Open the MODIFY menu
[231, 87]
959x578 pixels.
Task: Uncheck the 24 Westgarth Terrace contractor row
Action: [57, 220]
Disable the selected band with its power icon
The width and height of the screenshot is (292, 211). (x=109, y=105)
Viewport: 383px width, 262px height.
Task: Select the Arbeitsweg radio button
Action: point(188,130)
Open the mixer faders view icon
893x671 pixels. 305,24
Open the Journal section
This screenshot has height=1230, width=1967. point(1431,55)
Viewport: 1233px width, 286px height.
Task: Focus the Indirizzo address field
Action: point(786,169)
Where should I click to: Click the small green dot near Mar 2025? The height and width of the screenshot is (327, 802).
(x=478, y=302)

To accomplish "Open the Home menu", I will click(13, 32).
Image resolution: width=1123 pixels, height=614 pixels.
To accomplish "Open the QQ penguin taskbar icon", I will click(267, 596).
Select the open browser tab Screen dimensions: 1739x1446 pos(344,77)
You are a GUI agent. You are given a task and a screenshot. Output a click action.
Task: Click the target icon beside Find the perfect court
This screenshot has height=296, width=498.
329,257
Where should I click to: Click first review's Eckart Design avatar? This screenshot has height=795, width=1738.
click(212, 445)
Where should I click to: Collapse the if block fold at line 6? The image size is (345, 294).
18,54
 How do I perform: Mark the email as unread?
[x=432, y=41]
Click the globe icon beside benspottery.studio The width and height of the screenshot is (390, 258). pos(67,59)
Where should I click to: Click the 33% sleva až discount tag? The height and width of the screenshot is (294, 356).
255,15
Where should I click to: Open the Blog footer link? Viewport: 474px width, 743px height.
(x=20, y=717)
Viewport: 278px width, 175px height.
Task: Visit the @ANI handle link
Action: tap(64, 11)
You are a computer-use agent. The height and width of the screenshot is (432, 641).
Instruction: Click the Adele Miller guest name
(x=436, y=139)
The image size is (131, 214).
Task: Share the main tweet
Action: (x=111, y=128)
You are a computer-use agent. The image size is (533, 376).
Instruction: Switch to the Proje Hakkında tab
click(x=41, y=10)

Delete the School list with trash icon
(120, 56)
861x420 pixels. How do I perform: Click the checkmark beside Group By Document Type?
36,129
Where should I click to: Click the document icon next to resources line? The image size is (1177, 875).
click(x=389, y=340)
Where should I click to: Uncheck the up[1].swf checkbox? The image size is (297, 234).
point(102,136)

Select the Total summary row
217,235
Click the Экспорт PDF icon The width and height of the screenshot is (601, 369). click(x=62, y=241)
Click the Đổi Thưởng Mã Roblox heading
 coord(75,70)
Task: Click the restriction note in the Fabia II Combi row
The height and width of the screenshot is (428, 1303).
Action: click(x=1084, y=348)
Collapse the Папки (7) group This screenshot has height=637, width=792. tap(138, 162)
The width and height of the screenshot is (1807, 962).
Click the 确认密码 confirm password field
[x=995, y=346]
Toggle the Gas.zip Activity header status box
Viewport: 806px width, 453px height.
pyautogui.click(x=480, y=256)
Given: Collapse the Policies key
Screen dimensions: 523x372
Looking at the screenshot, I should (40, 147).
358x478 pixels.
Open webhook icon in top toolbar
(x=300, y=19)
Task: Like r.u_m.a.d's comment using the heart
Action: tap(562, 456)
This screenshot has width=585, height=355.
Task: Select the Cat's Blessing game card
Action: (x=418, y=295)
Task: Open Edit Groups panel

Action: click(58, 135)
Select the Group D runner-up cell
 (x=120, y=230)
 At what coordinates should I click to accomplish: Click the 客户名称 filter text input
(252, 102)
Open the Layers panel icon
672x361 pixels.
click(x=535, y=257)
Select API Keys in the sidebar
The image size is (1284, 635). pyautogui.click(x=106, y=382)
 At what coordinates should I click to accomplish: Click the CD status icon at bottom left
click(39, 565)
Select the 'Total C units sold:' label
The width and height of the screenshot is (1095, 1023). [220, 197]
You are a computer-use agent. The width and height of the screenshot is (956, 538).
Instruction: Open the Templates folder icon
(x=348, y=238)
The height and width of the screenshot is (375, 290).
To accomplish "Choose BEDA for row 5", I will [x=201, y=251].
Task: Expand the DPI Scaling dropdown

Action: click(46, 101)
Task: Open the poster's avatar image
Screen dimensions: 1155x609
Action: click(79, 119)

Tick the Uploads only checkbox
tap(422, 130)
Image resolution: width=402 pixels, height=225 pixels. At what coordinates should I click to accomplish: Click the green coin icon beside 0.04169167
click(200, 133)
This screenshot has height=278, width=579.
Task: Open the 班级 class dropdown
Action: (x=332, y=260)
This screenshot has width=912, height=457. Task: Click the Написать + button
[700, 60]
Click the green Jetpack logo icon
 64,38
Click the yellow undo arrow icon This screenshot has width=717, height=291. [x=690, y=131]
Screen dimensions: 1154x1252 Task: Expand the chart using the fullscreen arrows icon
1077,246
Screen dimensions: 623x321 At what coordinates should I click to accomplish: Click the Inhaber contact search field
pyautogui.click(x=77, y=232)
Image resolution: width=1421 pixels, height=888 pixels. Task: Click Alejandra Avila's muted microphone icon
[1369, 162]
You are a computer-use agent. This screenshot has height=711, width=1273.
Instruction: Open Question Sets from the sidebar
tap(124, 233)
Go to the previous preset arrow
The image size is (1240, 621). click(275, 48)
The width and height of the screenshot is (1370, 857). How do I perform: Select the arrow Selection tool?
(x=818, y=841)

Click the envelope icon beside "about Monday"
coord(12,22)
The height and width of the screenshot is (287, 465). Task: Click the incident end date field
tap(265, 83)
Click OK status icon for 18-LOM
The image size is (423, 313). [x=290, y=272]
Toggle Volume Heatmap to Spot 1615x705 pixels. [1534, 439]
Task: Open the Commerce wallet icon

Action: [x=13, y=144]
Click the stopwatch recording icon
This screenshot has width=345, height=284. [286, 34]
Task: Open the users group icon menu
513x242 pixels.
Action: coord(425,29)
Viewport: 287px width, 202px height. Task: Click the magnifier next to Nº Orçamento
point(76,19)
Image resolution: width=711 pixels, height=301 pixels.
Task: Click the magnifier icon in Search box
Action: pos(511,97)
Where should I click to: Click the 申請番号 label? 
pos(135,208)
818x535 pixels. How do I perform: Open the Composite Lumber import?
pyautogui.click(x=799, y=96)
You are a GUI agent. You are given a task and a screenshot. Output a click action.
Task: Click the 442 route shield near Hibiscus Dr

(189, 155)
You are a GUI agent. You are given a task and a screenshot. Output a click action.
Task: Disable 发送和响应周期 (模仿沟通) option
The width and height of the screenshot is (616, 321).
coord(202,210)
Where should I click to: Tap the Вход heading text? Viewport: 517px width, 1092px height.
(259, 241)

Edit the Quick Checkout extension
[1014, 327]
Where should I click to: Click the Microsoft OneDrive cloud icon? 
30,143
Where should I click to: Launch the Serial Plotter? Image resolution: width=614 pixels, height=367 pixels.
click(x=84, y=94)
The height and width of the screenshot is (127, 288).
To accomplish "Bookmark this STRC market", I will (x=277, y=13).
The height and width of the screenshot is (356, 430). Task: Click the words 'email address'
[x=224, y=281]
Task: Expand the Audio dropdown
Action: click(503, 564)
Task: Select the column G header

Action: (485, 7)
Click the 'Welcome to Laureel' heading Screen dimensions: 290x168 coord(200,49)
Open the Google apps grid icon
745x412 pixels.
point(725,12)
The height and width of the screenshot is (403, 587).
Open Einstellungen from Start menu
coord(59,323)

——

Repeat all of these lines exactly as they appear.

Open the MODIFY menu
[231, 87]
959x578 pixels.
Task: Uncheck the 24 Westgarth Terrace contractor row
Action: [57, 220]
Disable the selected band with its power icon
The width and height of the screenshot is (292, 211). (x=109, y=105)
Viewport: 383px width, 262px height.
Task: Select the Arbeitsweg radio button
Action: point(188,130)
Open the mixer faders view icon
893x671 pixels. 305,24
Open the Journal section
This screenshot has height=1230, width=1967. point(1431,55)
Viewport: 1233px width, 286px height.
Task: Focus the Indirizzo address field
Action: point(786,169)
Where should I click to: Click the small green dot near Mar 2025? The height and width of the screenshot is (327, 802).
(x=478, y=302)

To accomplish "Open the Home menu", I will click(13, 32).
Image resolution: width=1123 pixels, height=614 pixels.
To accomplish "Open the QQ penguin taskbar icon", I will click(267, 596).
Select the open browser tab Screen dimensions: 1739x1446 pos(344,77)
You are a GUI agent. You are given a task and a screenshot. Output a click action.
Task: Click the target icon beside Find the perfect court
This screenshot has height=296, width=498.
329,257
Where should I click to: Click first review's Eckart Design avatar? This screenshot has height=795, width=1738.
click(212, 445)
Where should I click to: Collapse the if block fold at line 6? The image size is (345, 294).
18,54
 How do I perform: Mark the email as unread?
[x=432, y=41]
Click the globe icon beside benspottery.studio The width and height of the screenshot is (390, 258). pos(67,59)
Where should I click to: Click the 33% sleva až discount tag? The height and width of the screenshot is (294, 356).
255,15
Where should I click to: Open the Blog footer link? Viewport: 474px width, 743px height.
(x=20, y=717)
Viewport: 278px width, 175px height.
Task: Visit the @ANI handle link
Action: tap(64, 11)
You are a computer-use agent. The height and width of the screenshot is (432, 641).
Instruction: Click the Adele Miller guest name
(x=436, y=139)
The image size is (131, 214).
Task: Share the main tweet
Action: (x=111, y=128)
You are a computer-use agent. The image size is (533, 376).
Instruction: Switch to the Proje Hakkında tab
click(x=41, y=10)

Delete the School list with trash icon
(120, 56)
861x420 pixels. How do I perform: Click the checkmark beside Group By Document Type?
36,129
Where should I click to: Click the document icon next to resources line? The image size is (1177, 875).
click(x=389, y=340)
Where should I click to: Uncheck the up[1].swf checkbox? The image size is (297, 234).
point(102,136)

Select the Total summary row
217,235
Click the Экспорт PDF icon The width and height of the screenshot is (601, 369). click(x=62, y=241)
Click the Đổi Thưởng Mã Roblox heading
 coord(75,70)
Task: Click the restriction note in the Fabia II Combi row
The height and width of the screenshot is (428, 1303).
Action: click(x=1084, y=348)
Collapse the Папки (7) group This screenshot has height=637, width=792. tap(138, 162)
The width and height of the screenshot is (1807, 962).
Click the 确认密码 confirm password field
[x=995, y=346]
Toggle the Gas.zip Activity header status box
Viewport: 806px width, 453px height.
pyautogui.click(x=480, y=256)
Given: Collapse the Policies key
Screen dimensions: 523x372
Looking at the screenshot, I should (40, 147).
358x478 pixels.
Open webhook icon in top toolbar
(x=300, y=19)
Task: Like r.u_m.a.d's comment using the heart
Action: tap(562, 456)
This screenshot has width=585, height=355.
Task: Select the Cat's Blessing game card
Action: (x=418, y=295)
Task: Open Edit Groups panel

Action: click(58, 135)
Select the Group D runner-up cell
 (x=120, y=230)
 At what coordinates should I click to accomplish: Click the 客户名称 filter text input
(252, 102)
Open the Layers panel icon
672x361 pixels.
click(x=535, y=257)
Select API Keys in the sidebar
The image size is (1284, 635). pyautogui.click(x=106, y=382)
 At what coordinates should I click to accomplish: Click the CD status icon at bottom left
click(39, 565)
Select the 'Total C units sold:' label
The width and height of the screenshot is (1095, 1023). [220, 197]
You are a computer-use agent. The width and height of the screenshot is (956, 538).
Instruction: Open the Templates folder icon
(x=348, y=238)
The height and width of the screenshot is (375, 290).
To accomplish "Choose BEDA for row 5", I will [x=201, y=251].
Task: Expand the DPI Scaling dropdown

Action: click(46, 101)
Task: Open the poster's avatar image
Screen dimensions: 1155x609
Action: click(79, 119)

Tick the Uploads only checkbox
tap(422, 130)
Image resolution: width=402 pixels, height=225 pixels. At what coordinates should I click to accomplish: Click the green coin icon beside 0.04169167
click(200, 133)
This screenshot has height=278, width=579.
Task: Open the 班级 class dropdown
Action: (x=332, y=260)
This screenshot has width=912, height=457. Task: Click the Написать + button
[700, 60]
Click the green Jetpack logo icon
 64,38
Click the yellow undo arrow icon This screenshot has width=717, height=291. [x=690, y=131]
Screen dimensions: 1154x1252 Task: Expand the chart using the fullscreen arrows icon
1077,246
Screen dimensions: 623x321 At what coordinates should I click to accomplish: Click the Inhaber contact search field
pyautogui.click(x=77, y=232)
Image resolution: width=1421 pixels, height=888 pixels. Task: Click Alejandra Avila's muted microphone icon
[1369, 162]
You are a computer-use agent. This screenshot has height=711, width=1273.
Instruction: Open Question Sets from the sidebar
tap(124, 233)
Go to the previous preset arrow
The image size is (1240, 621). click(275, 48)
The width and height of the screenshot is (1370, 857). How do I perform: Select the arrow Selection tool?
(x=818, y=841)

Click the envelope icon beside "about Monday"
coord(12,22)
The height and width of the screenshot is (287, 465). Task: Click the incident end date field
tap(265, 83)
Click OK status icon for 18-LOM
The image size is (423, 313). [x=290, y=272]
Toggle Volume Heatmap to Spot 1615x705 pixels. [1534, 439]
Task: Open the Commerce wallet icon

Action: [x=13, y=144]
Click the stopwatch recording icon
This screenshot has width=345, height=284. [286, 34]
Task: Open the users group icon menu
513x242 pixels.
Action: coord(425,29)
Viewport: 287px width, 202px height. Task: Click the magnifier next to Nº Orçamento
point(76,19)
Image resolution: width=711 pixels, height=301 pixels.
Task: Click the magnifier icon in Search box
Action: pos(511,97)
Where should I click to: Click the 申請番号 label? 
pos(135,208)
818x535 pixels. How do I perform: Open the Composite Lumber import?
pyautogui.click(x=799, y=96)
You are a GUI agent. You are given a task and a screenshot. Output a click action.
Task: Click the 442 route shield near Hibiscus Dr

(189, 155)
You are a GUI agent. You are given a task and a screenshot. Output a click action.
Task: Disable 发送和响应周期 (模仿沟通) option
The width and height of the screenshot is (616, 321).
coord(202,210)
Where should I click to: Tap the Вход heading text? Viewport: 517px width, 1092px height.
(259, 241)

Edit the Quick Checkout extension
[1014, 327]
Where should I click to: Click the Microsoft OneDrive cloud icon? 
30,143
Where should I click to: Launch the Serial Plotter? Image resolution: width=614 pixels, height=367 pixels.
click(x=84, y=94)
The height and width of the screenshot is (127, 288).
To accomplish "Bookmark this STRC market", I will (x=277, y=13).
The height and width of the screenshot is (356, 430). Task: Click the words 'email address'
[x=224, y=281]
Task: Expand the Audio dropdown
Action: click(503, 564)
Task: Select the column G header

Action: (485, 7)
Click the 'Welcome to Laureel' heading Screen dimensions: 290x168 coord(200,49)
Open the Google apps grid icon
745x412 pixels.
point(725,12)
The height and width of the screenshot is (403, 587).
Open Einstellungen from Start menu
coord(59,323)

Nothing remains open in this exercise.